Vergleich der Ergebnisse
Die Studien beleuchten das Thema aus verschiedenen Perspektiven und mit unterschiedlichen Methoden, kommen jedoch zu ähnlichen Kernaussagen.
Bingler und Co. schließen, dass Unternehmen, die in ihren Berichten eher unverbindliche Aktivitäten darstellen, auch häufig weniger für Klima und Umwelt tun. Sie sind auch öfters das Ziel von NGOs und Medien. Unverbindliche Initiativen deuten also eher in Richtung „mehr Schein als Sein“.
Levasseur und Mazza finden heraus, dass Aktionärsanträge mit konkreten Vorschlägen oft eine verbesserte nicht-finanzielle Performance, also Umwelt- und Sozialleistung von Firmen, nach sich ziehen, dies aber auch negativen Einfluss auf den Gewinn haben kann.
Heeb und Kölbel zeigen mit ihrem Experiment, dass ein Anbieter von Klimaindizes, welcher Unternehmen direkt zum Handeln auffordert, diese dazu ermuntert, sich häufiger und ehrgeizigere Klimaziele zu setzen.

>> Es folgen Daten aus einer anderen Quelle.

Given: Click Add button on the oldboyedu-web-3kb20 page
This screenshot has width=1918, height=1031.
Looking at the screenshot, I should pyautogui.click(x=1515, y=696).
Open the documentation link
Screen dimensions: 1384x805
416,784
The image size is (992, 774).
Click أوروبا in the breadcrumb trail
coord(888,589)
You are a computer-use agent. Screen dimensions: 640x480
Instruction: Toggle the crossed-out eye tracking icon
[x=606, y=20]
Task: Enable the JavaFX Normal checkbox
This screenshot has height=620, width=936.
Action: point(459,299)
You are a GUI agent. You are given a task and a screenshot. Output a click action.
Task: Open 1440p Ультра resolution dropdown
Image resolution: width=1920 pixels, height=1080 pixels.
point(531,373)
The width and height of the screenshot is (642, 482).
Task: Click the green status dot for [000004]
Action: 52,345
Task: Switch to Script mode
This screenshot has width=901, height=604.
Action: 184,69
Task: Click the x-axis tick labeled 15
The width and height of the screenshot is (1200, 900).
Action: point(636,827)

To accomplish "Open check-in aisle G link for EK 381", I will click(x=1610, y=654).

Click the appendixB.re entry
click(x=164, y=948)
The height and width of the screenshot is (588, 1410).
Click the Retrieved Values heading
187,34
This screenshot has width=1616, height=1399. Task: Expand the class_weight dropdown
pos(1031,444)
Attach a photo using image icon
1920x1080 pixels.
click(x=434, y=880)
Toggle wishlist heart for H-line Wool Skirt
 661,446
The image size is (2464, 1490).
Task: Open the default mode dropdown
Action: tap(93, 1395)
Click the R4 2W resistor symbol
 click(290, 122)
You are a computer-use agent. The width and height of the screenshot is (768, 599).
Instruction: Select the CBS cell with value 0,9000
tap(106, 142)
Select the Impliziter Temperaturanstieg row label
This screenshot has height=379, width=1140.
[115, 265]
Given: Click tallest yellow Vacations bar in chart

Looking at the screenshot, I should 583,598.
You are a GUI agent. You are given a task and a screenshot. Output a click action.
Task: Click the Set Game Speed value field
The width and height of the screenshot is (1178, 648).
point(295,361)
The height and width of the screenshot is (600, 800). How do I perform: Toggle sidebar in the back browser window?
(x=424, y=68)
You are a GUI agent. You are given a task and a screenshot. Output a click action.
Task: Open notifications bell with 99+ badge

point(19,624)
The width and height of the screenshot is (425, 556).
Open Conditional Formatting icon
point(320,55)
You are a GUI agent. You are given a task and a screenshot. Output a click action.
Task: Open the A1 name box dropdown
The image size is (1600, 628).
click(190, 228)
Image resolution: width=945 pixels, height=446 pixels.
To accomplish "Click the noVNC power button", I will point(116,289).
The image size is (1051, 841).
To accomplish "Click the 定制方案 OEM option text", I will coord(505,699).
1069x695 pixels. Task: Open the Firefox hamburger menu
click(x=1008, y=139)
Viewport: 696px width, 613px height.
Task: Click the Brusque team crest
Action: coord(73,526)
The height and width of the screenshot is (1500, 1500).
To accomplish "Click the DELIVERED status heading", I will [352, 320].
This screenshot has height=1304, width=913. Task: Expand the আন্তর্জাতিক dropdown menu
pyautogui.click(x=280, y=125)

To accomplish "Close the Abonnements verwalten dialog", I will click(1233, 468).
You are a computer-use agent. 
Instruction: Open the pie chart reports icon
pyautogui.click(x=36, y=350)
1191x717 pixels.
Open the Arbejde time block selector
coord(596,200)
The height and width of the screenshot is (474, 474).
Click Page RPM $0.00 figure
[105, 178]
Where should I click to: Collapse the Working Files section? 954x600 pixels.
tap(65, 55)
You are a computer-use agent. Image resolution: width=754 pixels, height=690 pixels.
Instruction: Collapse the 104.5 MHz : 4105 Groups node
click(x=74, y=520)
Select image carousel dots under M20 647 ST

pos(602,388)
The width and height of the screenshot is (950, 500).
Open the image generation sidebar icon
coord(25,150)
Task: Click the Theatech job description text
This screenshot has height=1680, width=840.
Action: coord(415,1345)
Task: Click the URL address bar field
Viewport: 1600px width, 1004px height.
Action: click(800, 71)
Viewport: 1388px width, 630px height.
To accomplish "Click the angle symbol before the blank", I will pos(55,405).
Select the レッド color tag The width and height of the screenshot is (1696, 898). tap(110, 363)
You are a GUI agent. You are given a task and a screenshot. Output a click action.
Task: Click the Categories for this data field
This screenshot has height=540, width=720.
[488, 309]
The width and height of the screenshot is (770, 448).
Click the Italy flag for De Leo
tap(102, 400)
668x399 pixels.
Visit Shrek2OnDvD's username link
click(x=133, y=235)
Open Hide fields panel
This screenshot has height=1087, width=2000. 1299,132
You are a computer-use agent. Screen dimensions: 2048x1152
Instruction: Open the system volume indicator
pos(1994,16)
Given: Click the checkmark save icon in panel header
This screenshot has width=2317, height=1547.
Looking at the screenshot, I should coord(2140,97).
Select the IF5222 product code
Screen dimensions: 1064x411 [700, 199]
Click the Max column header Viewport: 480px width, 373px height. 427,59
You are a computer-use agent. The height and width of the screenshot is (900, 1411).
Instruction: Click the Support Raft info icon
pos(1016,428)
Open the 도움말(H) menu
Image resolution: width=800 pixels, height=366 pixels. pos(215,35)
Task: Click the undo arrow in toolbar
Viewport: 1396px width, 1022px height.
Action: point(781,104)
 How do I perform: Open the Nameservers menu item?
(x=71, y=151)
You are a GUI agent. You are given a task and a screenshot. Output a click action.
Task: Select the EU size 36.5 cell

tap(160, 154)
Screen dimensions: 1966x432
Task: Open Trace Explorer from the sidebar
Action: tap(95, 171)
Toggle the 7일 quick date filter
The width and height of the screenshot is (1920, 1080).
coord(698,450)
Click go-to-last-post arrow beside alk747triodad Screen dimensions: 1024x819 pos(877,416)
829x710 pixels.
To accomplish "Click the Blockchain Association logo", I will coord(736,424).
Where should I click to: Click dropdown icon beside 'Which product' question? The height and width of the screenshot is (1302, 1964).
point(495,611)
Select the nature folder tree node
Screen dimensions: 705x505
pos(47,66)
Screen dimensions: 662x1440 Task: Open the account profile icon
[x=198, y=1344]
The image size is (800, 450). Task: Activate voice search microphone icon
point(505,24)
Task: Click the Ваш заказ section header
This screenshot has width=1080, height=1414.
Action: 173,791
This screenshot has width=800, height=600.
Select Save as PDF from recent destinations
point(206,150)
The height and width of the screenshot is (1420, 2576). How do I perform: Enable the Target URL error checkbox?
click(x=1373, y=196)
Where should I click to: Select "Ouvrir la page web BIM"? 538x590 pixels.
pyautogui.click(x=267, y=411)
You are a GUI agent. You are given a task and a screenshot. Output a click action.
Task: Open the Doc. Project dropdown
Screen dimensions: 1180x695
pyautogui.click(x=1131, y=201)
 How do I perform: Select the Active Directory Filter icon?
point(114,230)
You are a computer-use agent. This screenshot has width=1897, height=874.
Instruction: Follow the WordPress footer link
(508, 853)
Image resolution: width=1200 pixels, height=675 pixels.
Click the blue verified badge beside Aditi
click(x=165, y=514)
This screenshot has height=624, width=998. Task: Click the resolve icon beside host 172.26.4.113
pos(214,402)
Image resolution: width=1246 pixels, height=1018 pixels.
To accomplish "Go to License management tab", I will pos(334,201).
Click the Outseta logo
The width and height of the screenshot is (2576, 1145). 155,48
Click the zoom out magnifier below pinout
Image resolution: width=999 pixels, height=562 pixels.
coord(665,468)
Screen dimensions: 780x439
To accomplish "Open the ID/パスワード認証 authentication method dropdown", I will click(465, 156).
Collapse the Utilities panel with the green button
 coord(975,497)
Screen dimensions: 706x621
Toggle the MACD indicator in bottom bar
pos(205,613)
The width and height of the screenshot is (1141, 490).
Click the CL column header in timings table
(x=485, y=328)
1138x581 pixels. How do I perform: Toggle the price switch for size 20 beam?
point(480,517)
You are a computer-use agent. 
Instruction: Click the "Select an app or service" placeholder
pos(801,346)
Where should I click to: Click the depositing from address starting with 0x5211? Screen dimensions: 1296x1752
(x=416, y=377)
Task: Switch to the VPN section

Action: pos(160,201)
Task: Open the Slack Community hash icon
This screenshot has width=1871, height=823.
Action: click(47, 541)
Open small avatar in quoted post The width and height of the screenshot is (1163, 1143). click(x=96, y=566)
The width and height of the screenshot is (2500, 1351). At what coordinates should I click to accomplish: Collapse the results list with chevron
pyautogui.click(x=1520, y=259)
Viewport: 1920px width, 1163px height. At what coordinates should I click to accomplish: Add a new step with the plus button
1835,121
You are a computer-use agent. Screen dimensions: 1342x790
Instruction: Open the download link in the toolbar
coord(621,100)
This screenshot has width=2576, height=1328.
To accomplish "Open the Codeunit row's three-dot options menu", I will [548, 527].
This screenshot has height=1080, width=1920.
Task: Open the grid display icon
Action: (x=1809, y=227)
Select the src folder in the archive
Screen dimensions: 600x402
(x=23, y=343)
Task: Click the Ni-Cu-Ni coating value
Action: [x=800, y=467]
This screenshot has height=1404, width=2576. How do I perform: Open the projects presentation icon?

Insgesamt deuten die Studien darauf hin, dass Unternehmensdialoge und Stimmrechtsabgabe Unternehmen durchaus zu mehr Nachhaltigkeit ermutigen können. Diese Aktivitäten müssen aber konkret sein und Druck ausüben. Nur schöne Worte reichen nicht.
Schlussfolgerungen und offene Fragen
Was bedeuten die Ergebnisse nun? Engagement muss strategisch geplant und konsequent durchgezogen werden. Vage Appelle bringen wenig. Stattdessen müssen klare Forderungen gestellt und deren Umsetzung genau verfolgt werden. Die Zusammenarbeit mit anderen Investor:innen erhöht dabei den Druck.
Und für die Unternehmen? Sie sollten die Signale ernst nehmen. Statt Nachhaltigkeitsberichte mit Phrasen zu füllen, sollten sie ihre Ziele und Erfolge ehrlich und genau beschreiben. Firmen, die glaubwürdig vorangehen, können punkten. Sie verbessern ihr Image und vermeiden Ärger.
Doch noch sind nicht alle Fragen geklärt. Wie lange halten die Effekte an – machen die Firmen langfristig mehr für Klima und Umwelt? Gelten die Ergebnisse auch für kleinere Firmen und andere Länder? Welche Taktiken der Investor:innen sind am wirksamsten?
Hier ist weitere Forschungsarbeit nötig. Fachleute müssen die Zusammenhänge weiter untersuchen und die besten Vorgehensweisen herausfinden. Die Studien zeigen aber schon jetzt: Investor:innen können eine wichtige Rolle spielen, um die Wirtschaft umweltfreundlicher und sozialer zu machen. Packen wir es gemeinsam an!